Les années étudiantes

Les années étudiantes

Dans une petite ville de province, la vie est aussi paisible que prévisible. Tout le monde fait tout ensemble. On papote, révise, flâne, critique untel, va à la plage, critique unetelle, fait ses courses (avant 19h), va au ciné (à 19h pile), fait une soirée (après 19h), où on critique tout le monde, toujours ensemble.

L’anonymat n’existe pas.

Lorsque je décroche une place en fac de médecine à Paris, je fuis à grandes enjambées et me noie dans la foule de la capitale sans aucun regret.

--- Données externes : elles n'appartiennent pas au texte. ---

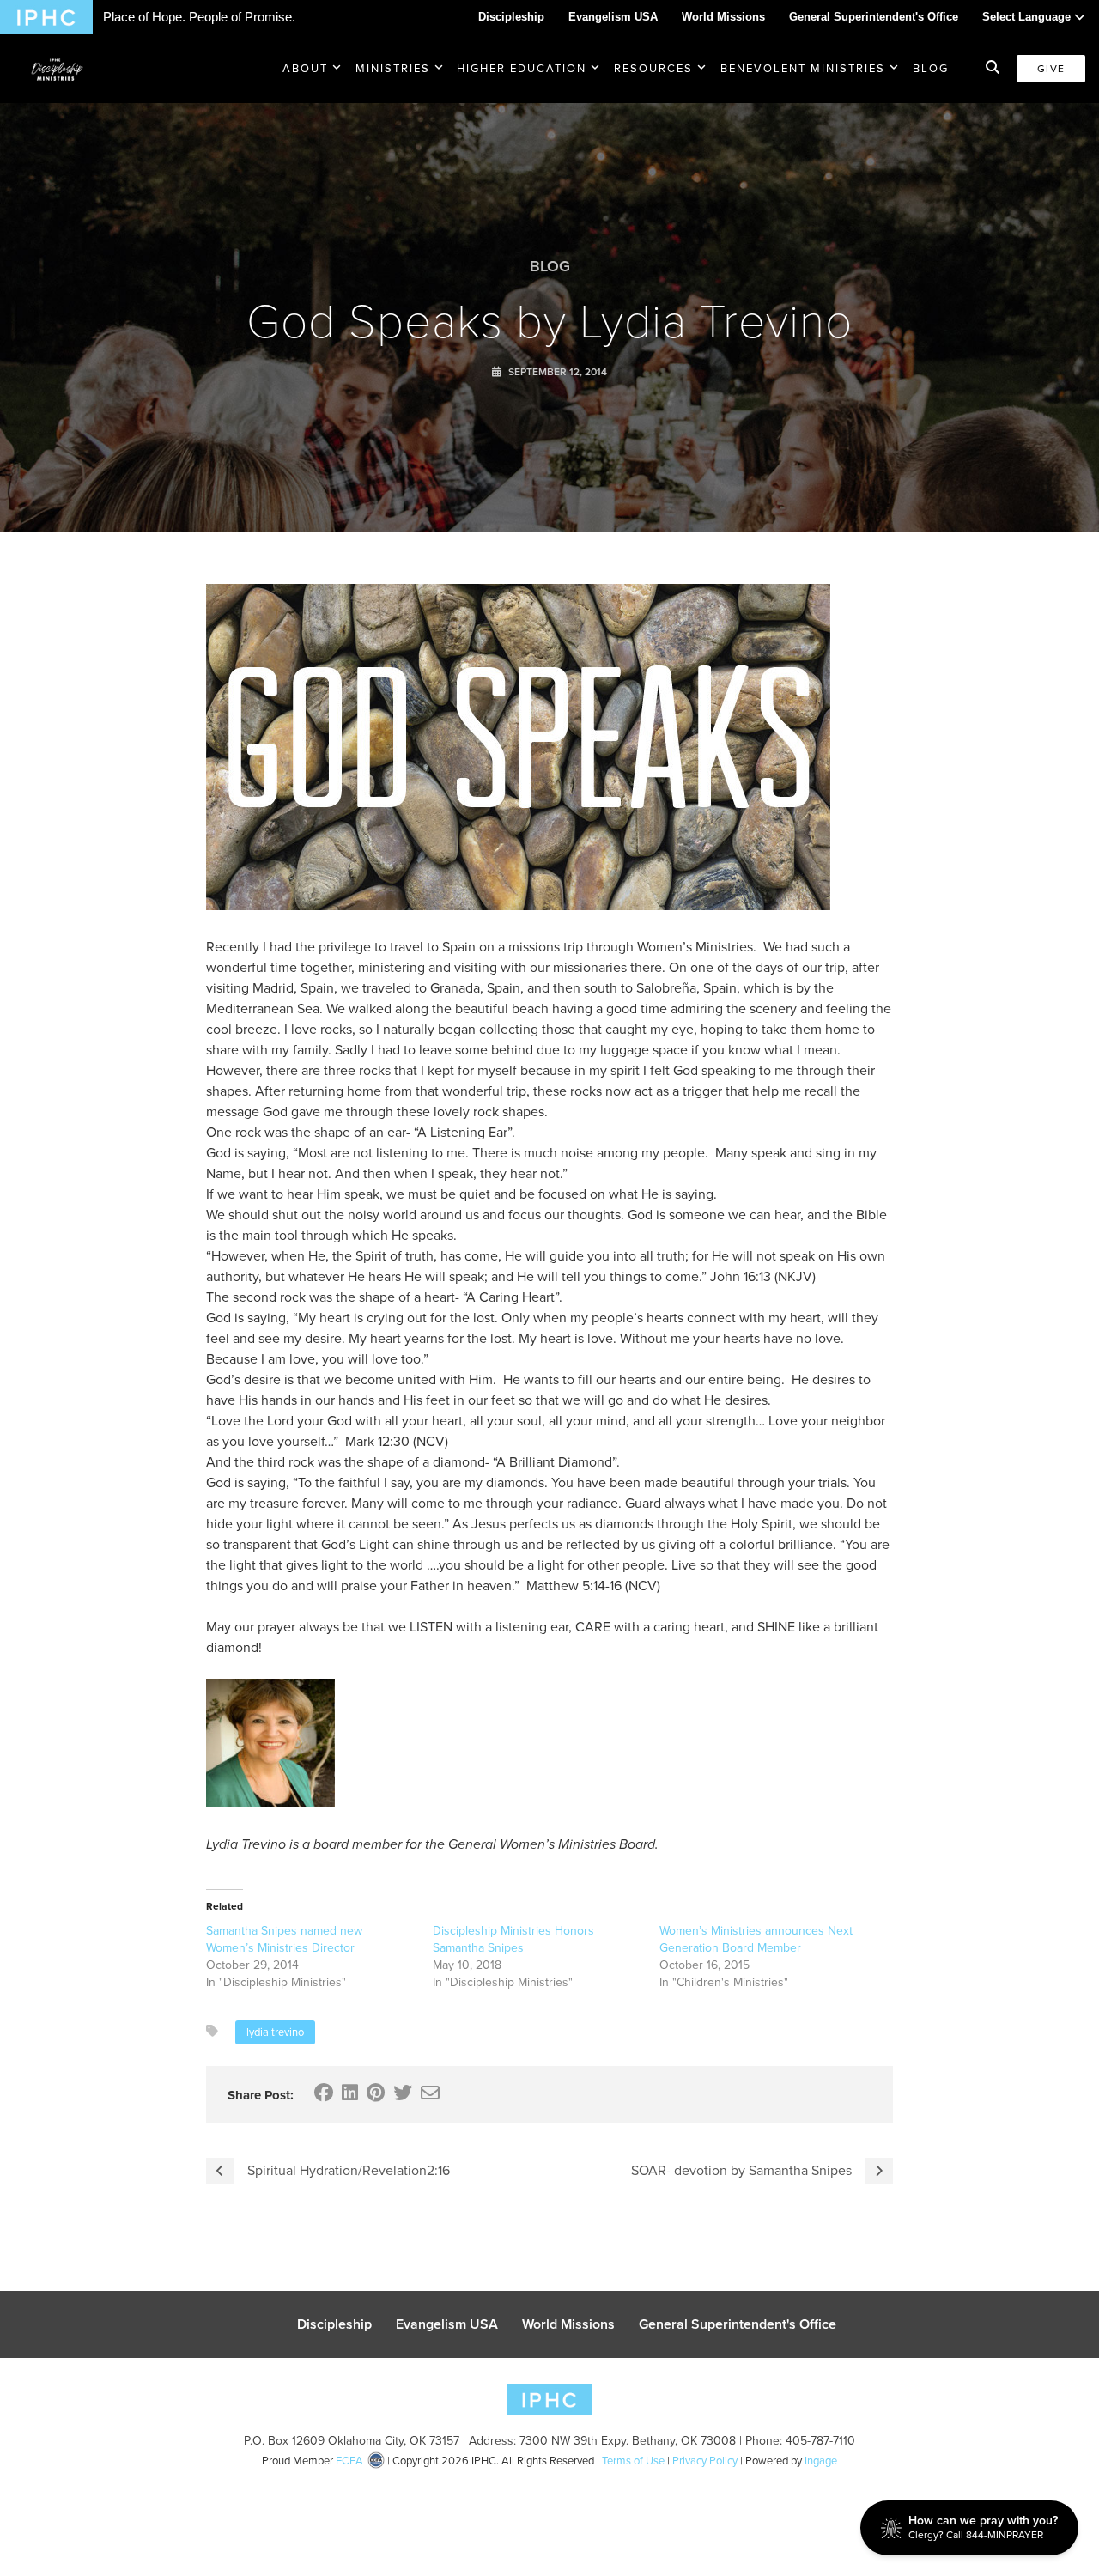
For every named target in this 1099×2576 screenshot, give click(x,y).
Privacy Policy (705, 2460)
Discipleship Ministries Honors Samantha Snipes (513, 1939)
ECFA (349, 2460)
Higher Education (521, 68)
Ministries (392, 68)
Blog (931, 68)
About (305, 68)
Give (1051, 68)
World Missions (723, 16)
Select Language (1028, 16)
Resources (653, 68)
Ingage (821, 2460)
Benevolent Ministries (802, 68)
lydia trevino (275, 2032)
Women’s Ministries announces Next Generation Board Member (756, 1939)
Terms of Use (633, 2460)
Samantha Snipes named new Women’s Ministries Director (284, 1939)
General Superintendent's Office (873, 16)
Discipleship (511, 16)
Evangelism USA (613, 16)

C’est la découverte de la vie urbaine, du métro, des librairies Fnac, des fêtes débridées et des restaurants ouverts jusqu’à 6h du matin. L’heure des premières angoisses face à la mort et à la souffrance, aussi, lorsque je décide de m’attaquer d’emblée au pire en choisissant le service des urgences d’un grand hôpital. À 20 ans, l’un de mes premiers patients meurt dans mes bras après que nous ayons papoté comme deux vieux amis pendant près d’une heure. Une seconde, on plaisante ensemble. Il a le même âge que moi, il me raconte ses vacances, sa copine, ses projets. La seconde d’après, il convulse. La suivante, il est mort.

Bon.

La vie n’a aucun sens, on vient de me le signifier très clairement, au cas où je n’aurais pas compris.

Les bases de mon mode d’existence bizarre se mettent en place à ce moment-là : je dors le matin, je dissèque des cadavres l’après-midi, je travaille dans les fast-foods le soir et j’écris la nuit.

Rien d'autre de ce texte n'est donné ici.